WHAT NEEDS TO BE DONE ::
At the line with "This screenshot has width=1930, height=1007.", start repeating the data, and continue line by line through the final line, exactly.
··· SUPPLIED MATERIAL ···
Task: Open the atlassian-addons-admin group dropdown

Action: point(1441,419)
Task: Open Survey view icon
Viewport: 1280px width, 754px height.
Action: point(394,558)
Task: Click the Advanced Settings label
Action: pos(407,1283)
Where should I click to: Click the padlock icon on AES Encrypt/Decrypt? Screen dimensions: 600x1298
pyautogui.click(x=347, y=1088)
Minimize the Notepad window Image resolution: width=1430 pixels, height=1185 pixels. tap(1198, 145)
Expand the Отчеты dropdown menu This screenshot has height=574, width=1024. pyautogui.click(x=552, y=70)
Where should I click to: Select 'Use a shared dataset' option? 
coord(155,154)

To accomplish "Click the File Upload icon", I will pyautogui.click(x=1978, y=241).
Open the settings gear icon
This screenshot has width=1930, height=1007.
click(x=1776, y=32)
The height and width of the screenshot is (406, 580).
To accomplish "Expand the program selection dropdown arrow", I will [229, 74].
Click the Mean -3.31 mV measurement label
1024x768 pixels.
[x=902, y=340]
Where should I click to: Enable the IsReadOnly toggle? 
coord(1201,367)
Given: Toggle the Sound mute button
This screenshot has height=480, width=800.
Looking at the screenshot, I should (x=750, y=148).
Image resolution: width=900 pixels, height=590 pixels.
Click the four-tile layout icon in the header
···
EXERCISE ANSWER ::
This screenshot has width=1930, height=1007.
click(x=1776, y=32)
The height and width of the screenshot is (406, 580).
To accomplish "Expand the program selection dropdown arrow", I will [229, 74].
Click the Mean -3.31 mV measurement label
1024x768 pixels.
[x=902, y=340]
Where should I click to: Enable the IsReadOnly toggle? 
coord(1201,367)
Given: Toggle the Sound mute button
This screenshot has height=480, width=800.
Looking at the screenshot, I should (x=750, y=148).
Image resolution: width=900 pixels, height=590 pixels.
Click the four-tile layout icon in the header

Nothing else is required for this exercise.